When we submit this to Kaggle, you get ~0.78 score. This score put me on 1999.

We can improve our model making more complex rpart(), which uses two more parameter:

  • cp determines when the splitting up of the decision tree stops.
  • minsplit determines the minimum amount of observations in a leaf of the tree.

In [42]:
model2 <- rpart(Survived ~ Pclass + Sex + Age + SibSp + Parch + Fare + Embarked,
                data = train, method = "class",
                control = rpart.control(minsplit = 50, cp = 0))

# fancyRpartPlot(my_tree_three)

This rpart.control() gives more precise result. But thats not all, we can also re-engineer the data to get more precise results.

Enter feature engineering: creatively engineering your own features by combining the different existing variables.

Let's see an example of feature engineering. In this example we will create family_size

A valid assumption is that larger families need more time to get together on a sinking ship, and hence have less chance of surviving.

Family size is determined by the variables SibSp and Parch, which indicate the number of family members a certain passenger is traveling with. So when doing feature engineering, you add a new variable family_size, which is the sum of SibSp and Parch plus one (the observation itself), to the test and train set.


In [43]:
train_two <- train

In [45]:
train_two$family_size <- train_two$SibSp + train_two$Parch + 1

In [47]:
model3 <- rpart(Survived ~ Pclass + Sex + Age + SibSp + Parch + Fare + Embarked + family_size,
                data = train_two, method = "class")
# fancyRpartPlot(model3)

__Written instruction 1__. In the decision-tree tutorial, why is a family_size variable created, and why does its formula add one? Answer in one to three sentences.
__Written instruction 2__. Retype the stretch of the decision-tree tutorial from "This rpart.control() gives" through "different existing variables.", keeping every character unchanged.

__Supplied data__.
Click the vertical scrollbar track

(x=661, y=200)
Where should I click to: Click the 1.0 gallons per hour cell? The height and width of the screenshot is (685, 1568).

__Reply 1__. Larger families are assumed to need more time to get together on a sinking ship, so they have less chance of surviving. Family size comes from SibSp and Parch, which count the family members a passenger travels with. One is added to count the observation itself.

__Reply 2__.
This rpart.control() gives more precise result. But thats not all, we can also re-engineer the data to get more precise results.

Enter feature engineering: creatively engineering your own features by combining the different existing variables.